Decided December, 1880.
When property, real or personal, is destroyed by fire, the loss falls upon the party who is the owner at the time; and if the owner of a house and land agrees to sell and convey it upon the payment of a certain price which the purchaser agrees to pay, and before full payment the house is destroyed by accidental fire so that the vendor cannot perform the agreement on his part, he cannot recover or retain any part of the purchase-money.
BILL IN EQUITY. Facts found by a referee. March 1, 1877, the plaintiff agreed to purchase of H., the defendant's intestate, the premises described in the bill, for $700, paying $331 cash, and giving her note for $369, payable within two years with interest, at the same time taking H.'s bond to convey the premises to her upon payment of the note and interest within two years. The plaintiff took possession of the premises, and continued to occupy them by her tenant until December 22, 1878, when the buildings were totally destroyed by an accidental fire. In the lifetime of H. the plaintiff paid him on her note, October 4, 1877, $25.00, December 13, 1877, $25, and January 1, 1878, $50, which sums were endorsed thereon. The value of the land was $62.50; of the buildings, $587.50; — total, $650.
C. R. Morrison, for the plaintiff.
G. Y. Sawyer Sawyer, Jr., for the defendant.
The property had not been conveyed at the time of the fire, and H.'s estate must bear the loss. When property, real or personal, is destroyed by fire, the loss falls upon the party who is the owner at the time; and if the owner of a house and land agrees to sell and convey it upon the payment of a certain price which the purchaser agrees to pay, and before full payment the house is destroyed by accidental fire, so that the vendor cannot perform the agreement on his part, he cannot recover or retain any part of the purchase-money. Wells v. Calnan, 107 Mass. 514; Thompson v. Gould, 20 Pick. 134; Gould v. Murch, 70 Me. 288. The fire was accidental.

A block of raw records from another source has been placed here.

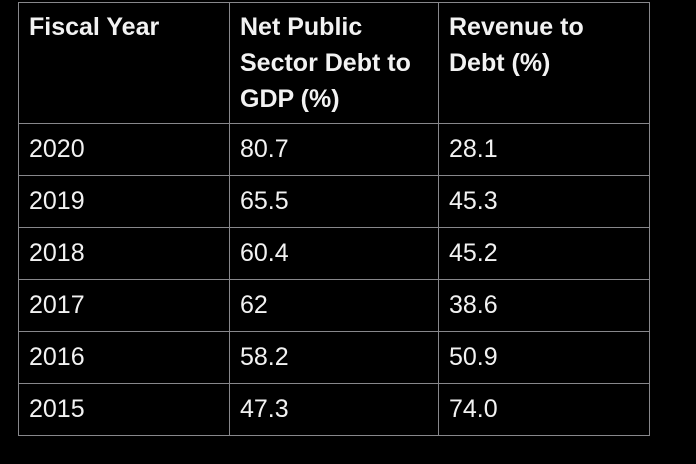 Image resolution: width=696 pixels, height=464 pixels. What do you see at coordinates (544, 254) in the screenshot?
I see `cell-revenue-to-debt: 45.2` at bounding box center [544, 254].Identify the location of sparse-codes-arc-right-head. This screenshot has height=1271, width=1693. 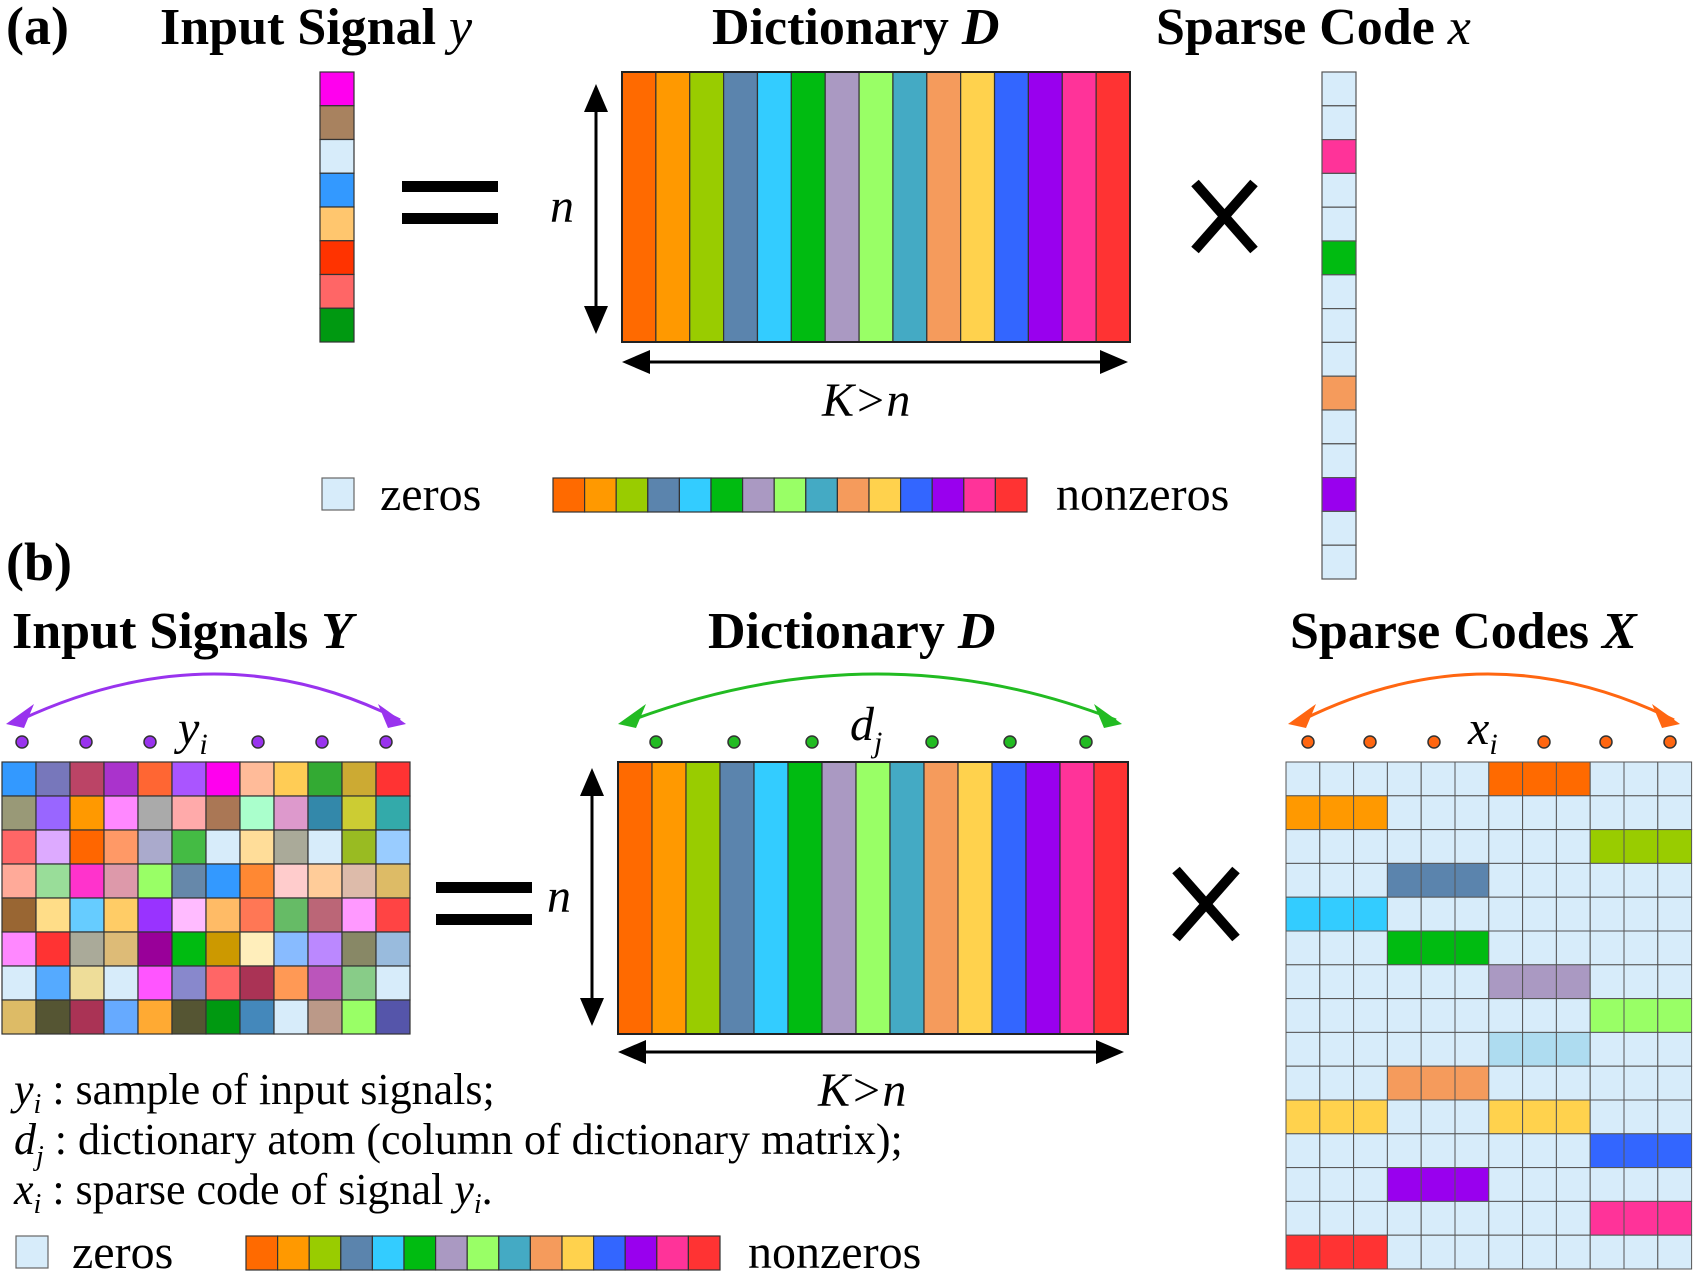
(1666, 716).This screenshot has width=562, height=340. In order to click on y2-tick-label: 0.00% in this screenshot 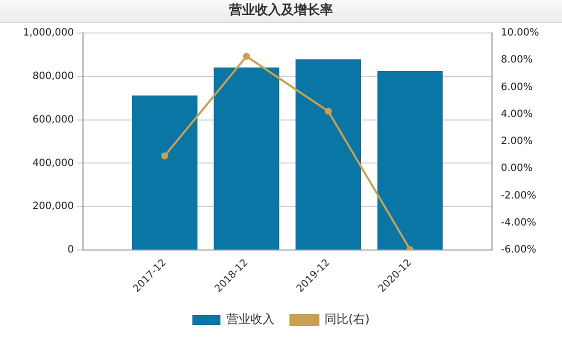, I will do `click(516, 168)`.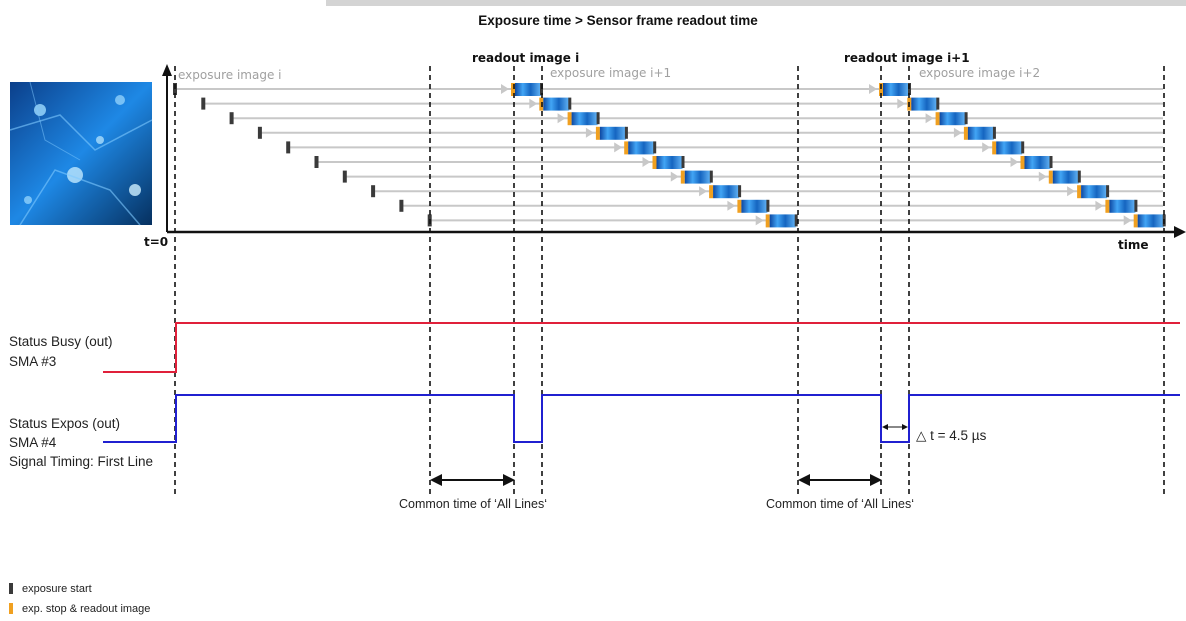  What do you see at coordinates (81, 154) in the screenshot?
I see `sensor-image` at bounding box center [81, 154].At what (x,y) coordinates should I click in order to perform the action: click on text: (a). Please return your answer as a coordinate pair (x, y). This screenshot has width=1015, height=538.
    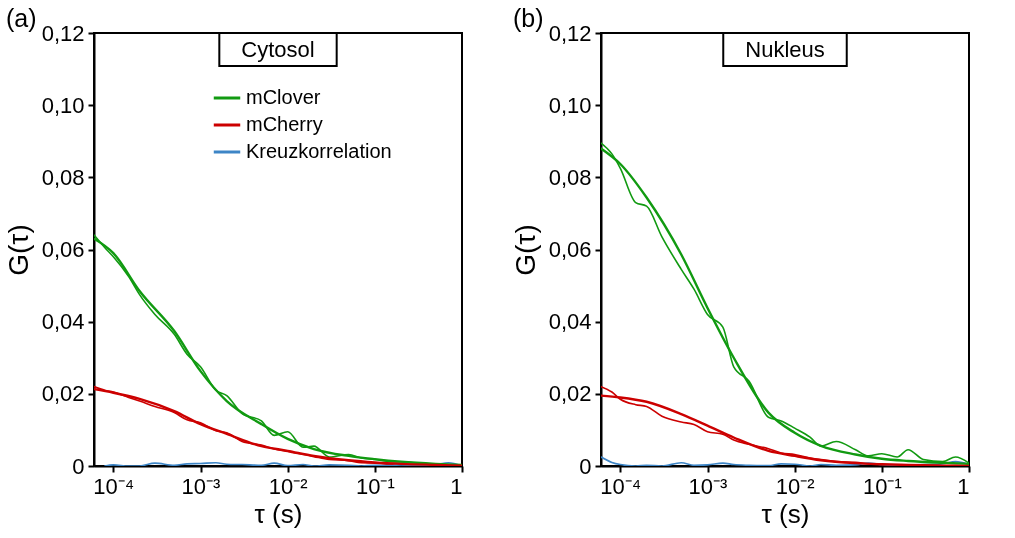
    Looking at the image, I should click on (22, 18).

Without fault on the part of the defendants, the performance of the condition of the bond became impossible by reason of the destruction of the most valuable part of the subject-matter of the contract. Under such circumstances equity will not decree the specific performance of the contract. Sto. Eq., ss. 750, 769.
The plaintiff being in no fault, is entitled to equitable relief. She has paid $431 in part payment for the land and buildings, and the defendants now hold her note for the balance of the $700 agreed to be paid for the property. She has had the use and occupation of the premises from March, 1877, until the buildings were destroyed in December, 1878. She is not bound to accept a deed of the land as it now is, because its value is less than one tenth of the value of the property agreed to be conveyed. The contract having become incapable of performance, both parties are released from its obligations. The impossibility of performing the condition of the bond releases the defendants, and their inability to make and deliver to the plaintiff such a conveyance as the bond requires releases the plaintiff. The defendants have no equitable right to retain the purchase-money paid, or to enforce the payment of the plaintiff's note, and the plaintiff should account for the rents and profits of the premises during her occupation. Chartier v. Marshall, 56 N.H. 478; Gould v. Thompson, 4 Met. 224; Gould v. Murch, 70 Me. 288.
The plaintiff is entitled to a decree for the surrender of her note, and for the repayment of the purchase-money with interest, less the value of the use of the premises during her occupation.
STANLEY, J., did not sit: the others concurred.